(Text provided)
To me, the key word in that last sentence was "calf", because ever since becoming a barefoot and minimalist runner a few years ago, my calves tend to get disproportionately painful compared to the rest of my leg muscles after a hard workout or racing an ultra. I've tried a few different hand-held massagers, but it's often hard to isolate deep trigger points in the calf with a modified rolling pin or a happy face wooden ball. So when John offered to make a massager for me, I took him up on the offer.


The Calf Car!

His invention is called the Calf Car , and I found myself using it quite frequently in the weeks before and after the 100-miler. Although my training volume has tapered since then, I still use it intermittently to work on stubborn knots that aren't responsive to stretching. It's not quite the "best massage ever", as I'll explain later, but it's pretty effective for applying deep pressure in a focused spot within the large muscle bellies of the calves.

It's also a great machine for anyone who's into self-inflicted pain - more on that in a second.


Foot rest cushion; rubberized ball on 4-wheel cart

If you've ever sat on top of a tennis ball or lacrosse ball to work a knot out of your hamstring, the operational concept of the Calf Car is simple to understand. It uses a free-rolling rubber ball (think of the texture of a racquetball) on top of a 4-wheeled acrylic cart that rolls forward and back along a grooved track. You rest your heel on the pad at the bottom of the board and move the ball up and down along your calf using a chopped-off golf club handle.


Modified golf club handle; removable "knot buster" knob 

The lower you rest your calf, the greater the pressure when the ball rolls underneath it. Consequently, you can really do some deep penetration if your calf is low enough. Giving myself a deep massage is one of those situations where the process hurts like crazy, and the soreness afterward is actually increased - but once it wears off, you can tell that the knots have broken up a bit. In other words, it’s a lot like getting a real massage.

(Material provided)

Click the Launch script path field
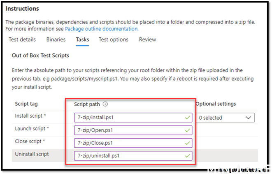272x174 pixels. [128, 130]
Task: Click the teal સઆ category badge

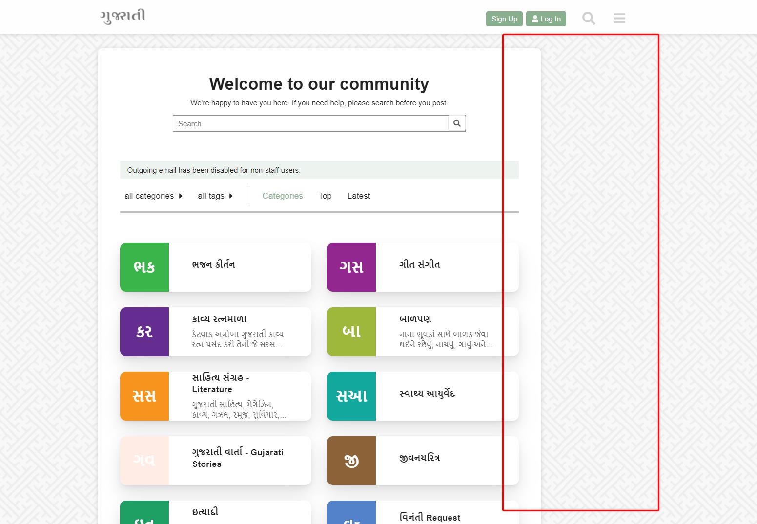Action: (351, 396)
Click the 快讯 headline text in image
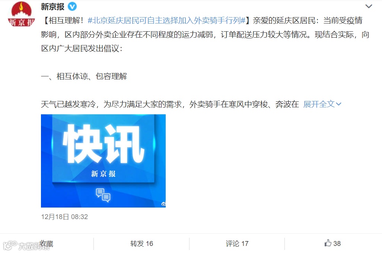This screenshot has width=382, height=253. coord(104,144)
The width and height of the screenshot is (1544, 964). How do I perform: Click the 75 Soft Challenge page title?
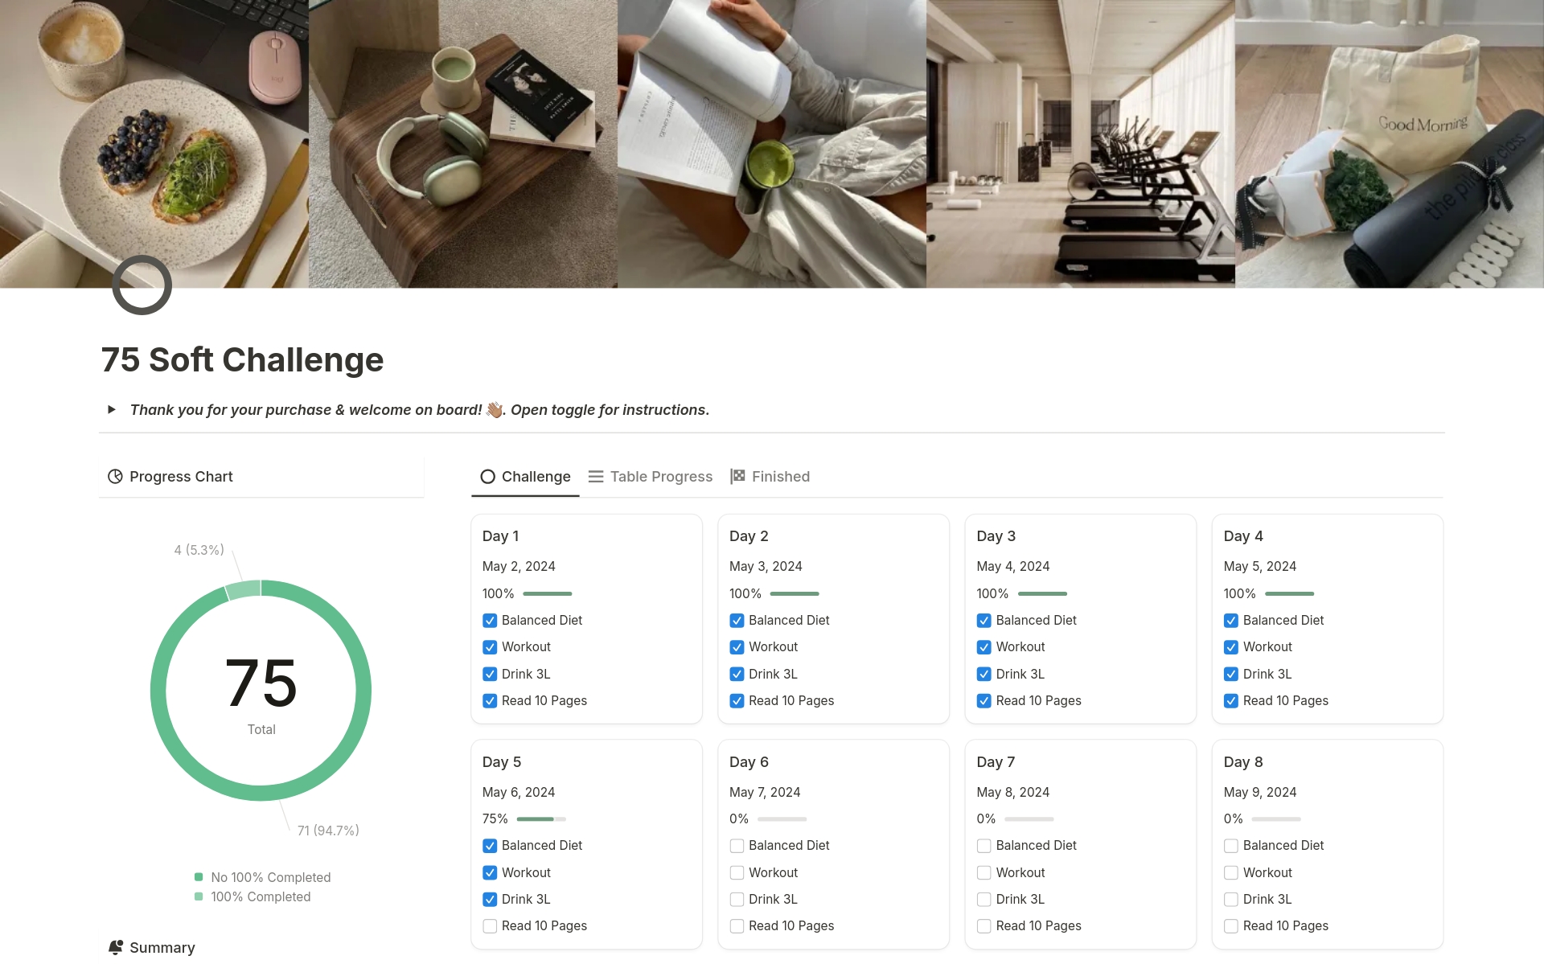(241, 359)
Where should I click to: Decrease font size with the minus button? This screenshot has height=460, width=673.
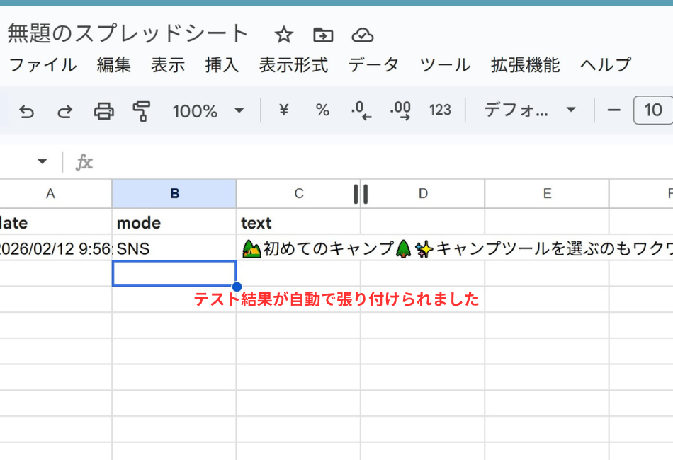coord(614,110)
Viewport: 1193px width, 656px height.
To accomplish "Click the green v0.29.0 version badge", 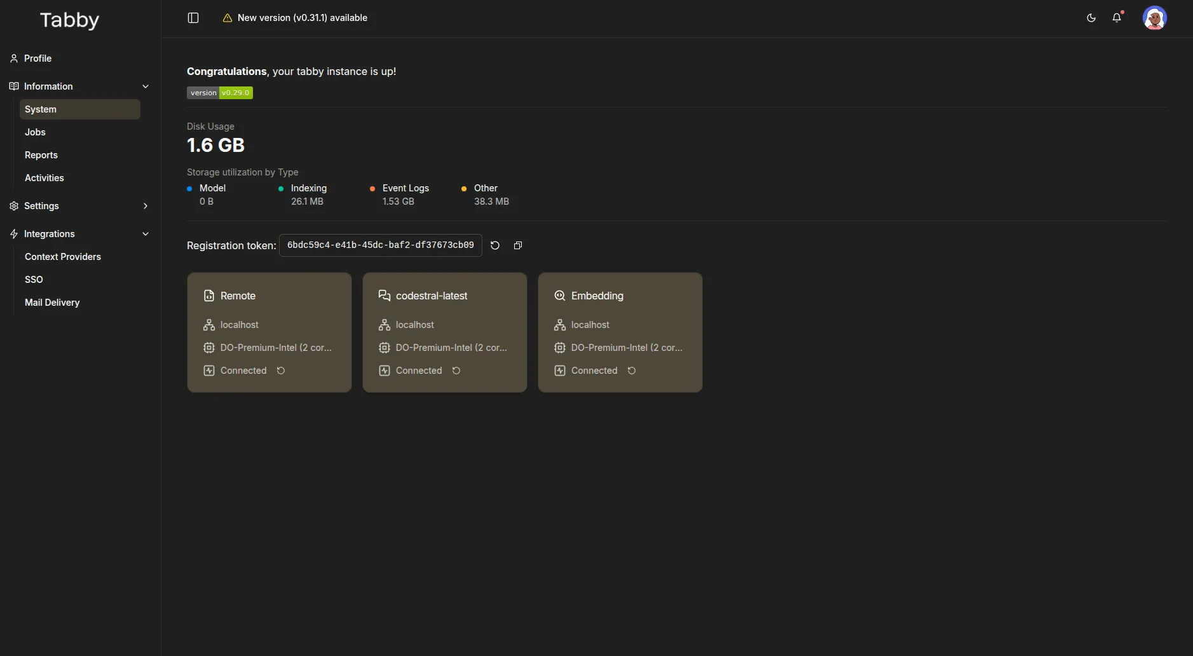I will click(x=235, y=93).
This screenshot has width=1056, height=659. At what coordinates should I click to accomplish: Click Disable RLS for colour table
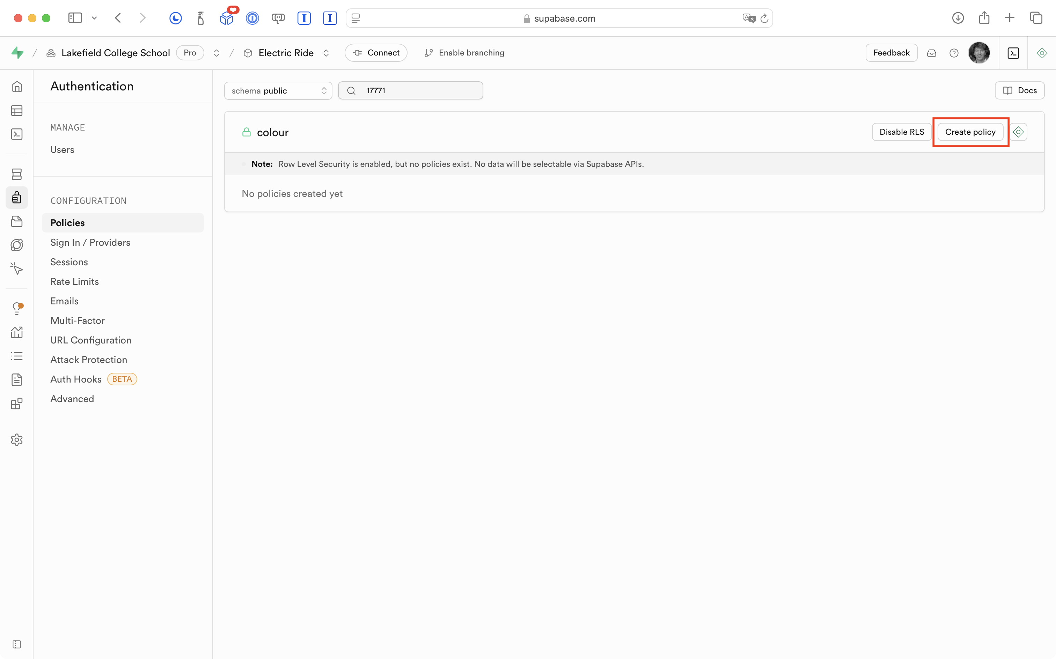tap(901, 132)
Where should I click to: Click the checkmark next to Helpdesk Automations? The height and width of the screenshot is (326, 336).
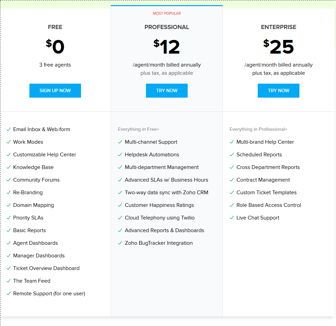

(Things to do)
**a)** Condense the paragraph of the Calf Car passage that begins "If you've ever sat on top of a tennis ball" into a short list of its main facts.
**b)** Retype the section of the Calf Car passage starting at "Foot rest cushion;" and ending at "golf club handle.".
The records come from a different source than the Calf Car passage.

(Results of the tasks)
**a)**
- The idea works like sitting on a tennis or lacrosse ball to work a knot out of a hamstring.
- A free-rolling rubber ball, with a texture like a racquetball's, sits on top of a 4-wheeled acrylic cart.
- The cart rolls forward and back along a grooved track.
- The user rests the heel on the pad at the bottom of the board.
- A chopped-off golf club handle moves the ball up and down along the calf.

**b)**
Foot rest cushion; rubberized ball on 4-wheel cart

If you've ever sat on top of a tennis ball or lacrosse ball to work a knot out of your hamstring, the operational concept of the Calf Car is simple to understand. It uses a free-rolling rubber ball (think of the texture of a racquetball) on top of a 4-wheeled acrylic cart that rolls forward and back along a grooved track. You rest your heel on the pad at the bottom of the board and move the ball up and down along your calf using a chopped-off golf club handle.